[Goal of the exercise] Give exactly the lines from the one with "The height and" through the final line of the listing below, both included, leaving out any pictures.
╭──
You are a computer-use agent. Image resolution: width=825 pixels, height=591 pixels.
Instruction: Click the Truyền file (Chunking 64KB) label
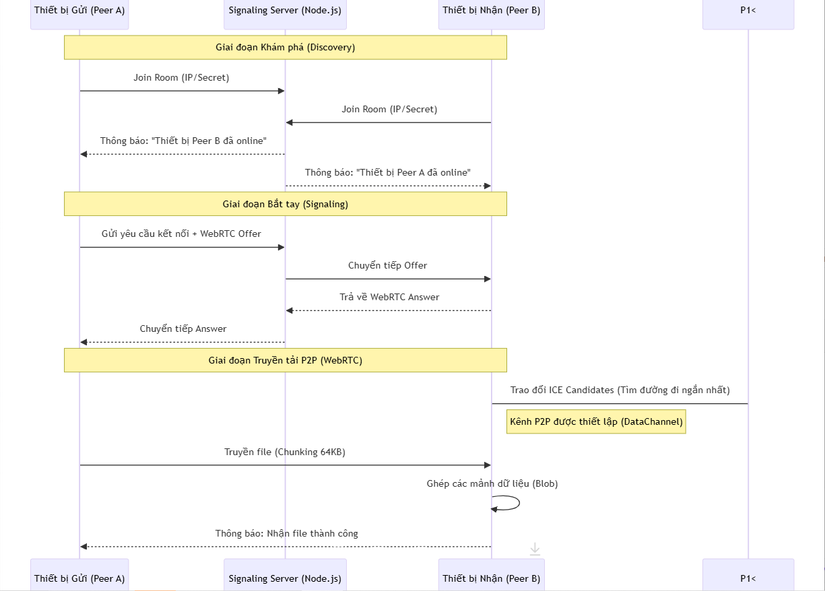click(x=285, y=452)
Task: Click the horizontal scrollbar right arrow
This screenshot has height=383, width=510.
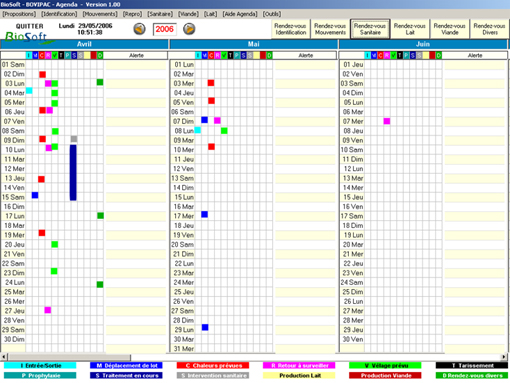Action: click(504, 357)
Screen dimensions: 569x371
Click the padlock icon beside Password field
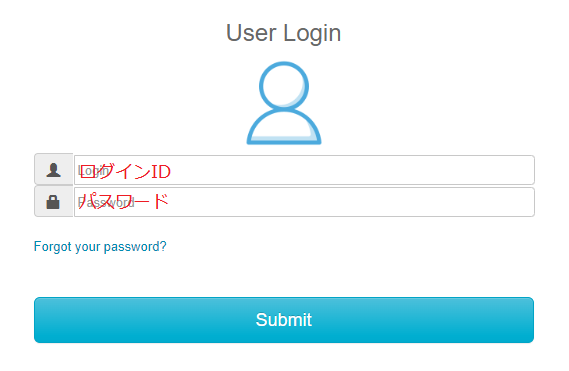click(x=53, y=202)
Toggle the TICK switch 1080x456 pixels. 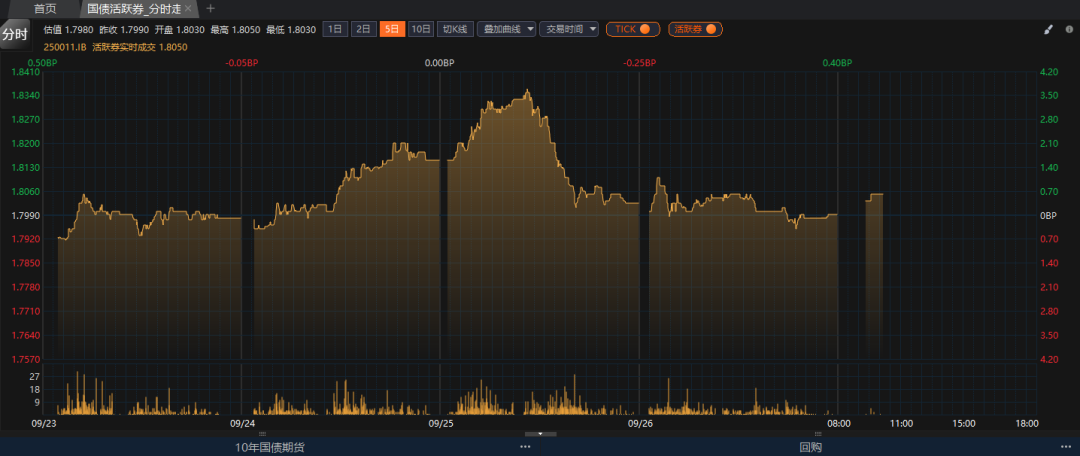tap(633, 29)
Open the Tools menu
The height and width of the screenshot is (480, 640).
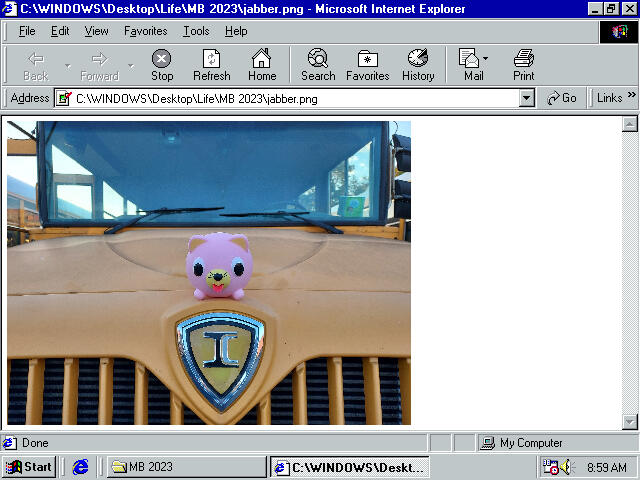196,31
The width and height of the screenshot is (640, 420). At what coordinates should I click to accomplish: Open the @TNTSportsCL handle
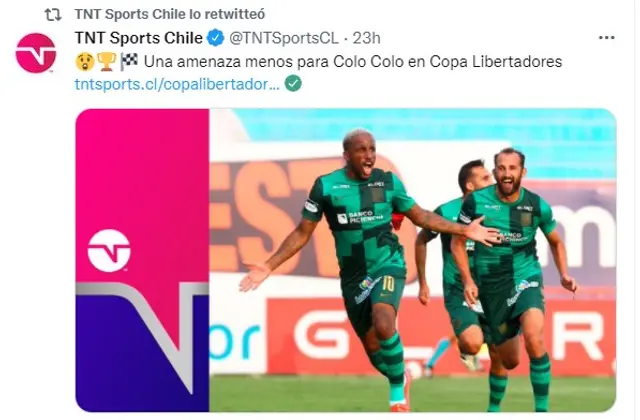coord(284,38)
╰──
[Task solution]
The height and width of the screenshot is (480, 640).
196,31
The width and height of the screenshot is (640, 420). At what coordinates should I click to accomplish: Open the @TNTSportsCL handle
coord(284,38)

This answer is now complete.